◆ Work to complete: Begin your transcription at the line containing "Select Artboard as the center option" and continue it, word for word, to the final line below. Include only those lines and skip the pictures.

*** Opening of Data provided ***

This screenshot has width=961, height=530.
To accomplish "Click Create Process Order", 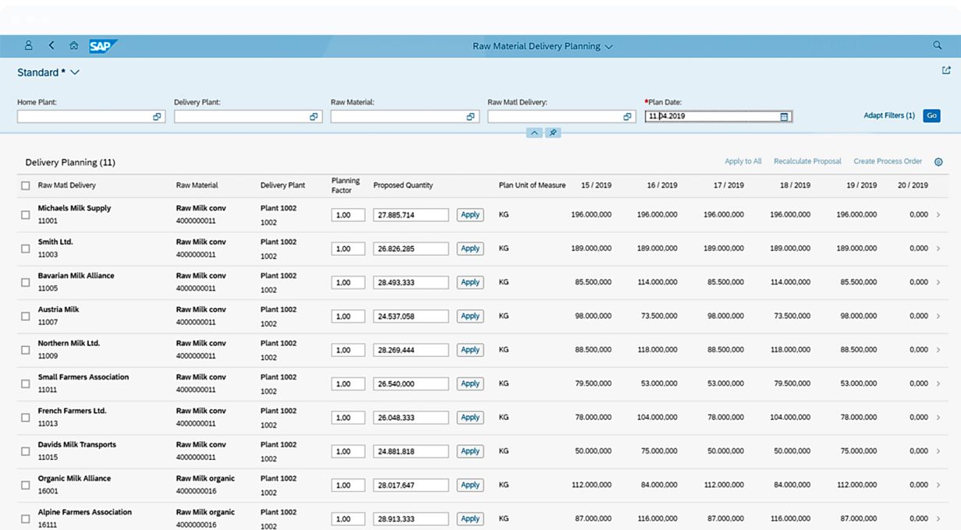I will click(888, 161).

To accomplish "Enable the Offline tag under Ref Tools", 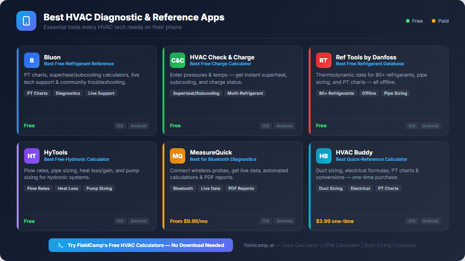I will [x=369, y=93].
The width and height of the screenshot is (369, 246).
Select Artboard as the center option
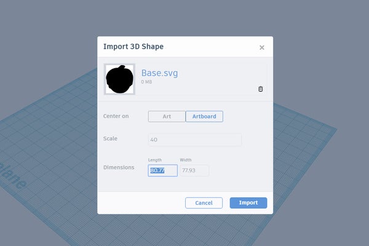pyautogui.click(x=204, y=116)
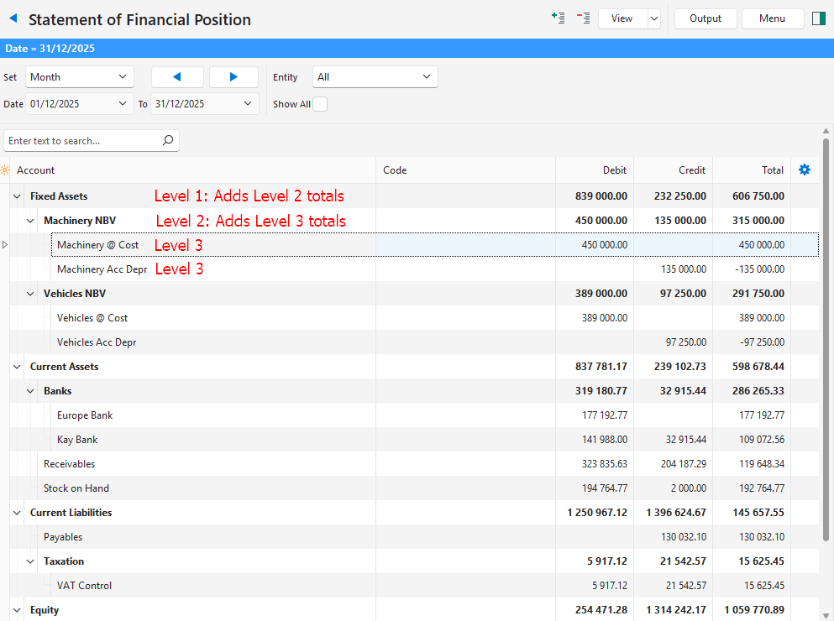834x621 pixels.
Task: Advance to the next period with right arrow
Action: click(233, 77)
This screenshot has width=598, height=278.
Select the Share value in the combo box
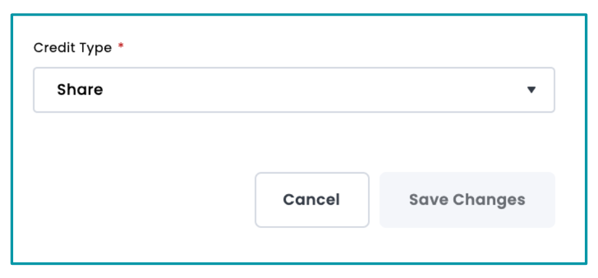coord(80,90)
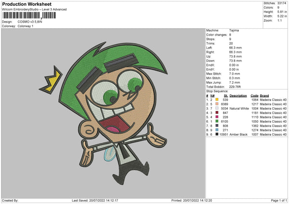Click the Code column header
This screenshot has height=204, width=289.
255,95
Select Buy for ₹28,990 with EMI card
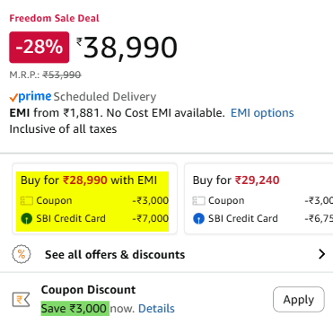The height and width of the screenshot is (325, 333). point(94,198)
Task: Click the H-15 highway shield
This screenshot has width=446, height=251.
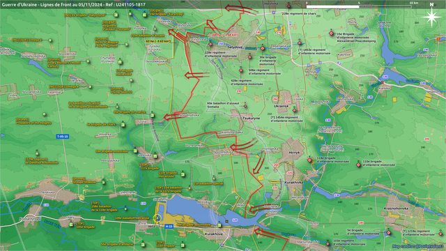Action: [169, 226]
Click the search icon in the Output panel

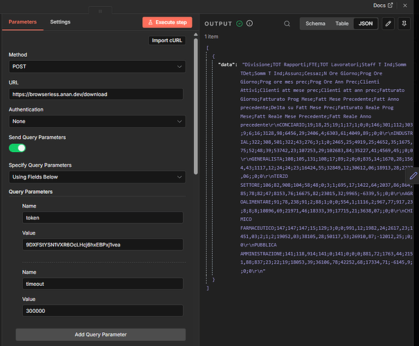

*** Close of Data provided ***

◆ Solution to the exercise:
Select Artboard as the center option
pyautogui.click(x=204, y=116)
834x621 pixels.
Task: Advance to the next period with right arrow
Action: click(233, 77)
This screenshot has width=598, height=278.
Select the Share value in the combo box
coord(80,90)
Click the Code column header
This screenshot has height=204, width=289.
255,95
Select Buy for ₹28,990 with EMI card
The height and width of the screenshot is (325, 333). point(94,198)
Task: Click the H-15 highway shield
This screenshot has width=446, height=251.
Action: [169, 226]
Click the search icon in the Output panel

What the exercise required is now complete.